● **Dataset entries**
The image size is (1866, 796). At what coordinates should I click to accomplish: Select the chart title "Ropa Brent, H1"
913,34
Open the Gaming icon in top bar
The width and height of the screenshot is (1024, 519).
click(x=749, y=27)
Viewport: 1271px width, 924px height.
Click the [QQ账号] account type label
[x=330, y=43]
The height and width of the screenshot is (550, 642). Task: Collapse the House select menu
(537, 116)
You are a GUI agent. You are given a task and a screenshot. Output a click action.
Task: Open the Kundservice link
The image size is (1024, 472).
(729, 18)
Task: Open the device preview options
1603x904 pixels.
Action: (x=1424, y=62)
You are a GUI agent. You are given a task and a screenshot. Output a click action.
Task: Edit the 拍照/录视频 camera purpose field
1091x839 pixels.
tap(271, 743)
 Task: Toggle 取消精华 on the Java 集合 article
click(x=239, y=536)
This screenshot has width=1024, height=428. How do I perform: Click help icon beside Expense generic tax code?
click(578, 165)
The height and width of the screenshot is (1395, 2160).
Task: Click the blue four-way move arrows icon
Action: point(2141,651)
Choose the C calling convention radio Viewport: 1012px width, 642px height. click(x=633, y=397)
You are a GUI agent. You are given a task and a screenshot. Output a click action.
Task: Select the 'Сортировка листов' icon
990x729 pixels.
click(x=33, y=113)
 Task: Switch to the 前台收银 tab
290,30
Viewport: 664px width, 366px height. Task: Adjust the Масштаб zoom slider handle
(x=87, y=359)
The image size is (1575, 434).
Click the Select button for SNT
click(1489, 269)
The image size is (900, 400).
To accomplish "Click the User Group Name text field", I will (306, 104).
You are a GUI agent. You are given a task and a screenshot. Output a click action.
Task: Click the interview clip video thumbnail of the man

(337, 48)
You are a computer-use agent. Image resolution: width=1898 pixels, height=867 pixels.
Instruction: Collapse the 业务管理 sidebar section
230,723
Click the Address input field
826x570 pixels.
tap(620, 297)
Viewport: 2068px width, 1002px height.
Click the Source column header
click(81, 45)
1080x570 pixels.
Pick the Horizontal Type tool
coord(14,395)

● **Work to complete**
Write out once more the lines above beginning at the line with "Task: Select the 'Сортировка листов' icon"; continue through the final line and stop there.

● **Finished task**
Task: Select the 'Сортировка листов' icon
990x729 pixels.
click(x=33, y=113)
 Task: Switch to the 前台收银 tab
290,30
Viewport: 664px width, 366px height. Task: Adjust the Масштаб zoom slider handle
(x=87, y=359)
The image size is (1575, 434).
Click the Select button for SNT
click(1489, 269)
The image size is (900, 400).
To accomplish "Click the User Group Name text field", I will (306, 104).
You are a GUI agent. You are given a task and a screenshot. Output a click action.
Task: Click the interview clip video thumbnail of the man

(337, 48)
You are a computer-use agent. Image resolution: width=1898 pixels, height=867 pixels.
Instruction: Collapse the 业务管理 sidebar section
230,723
Click the Address input field
826x570 pixels.
tap(620, 297)
Viewport: 2068px width, 1002px height.
Click the Source column header
click(81, 45)
1080x570 pixels.
Pick the Horizontal Type tool
coord(14,395)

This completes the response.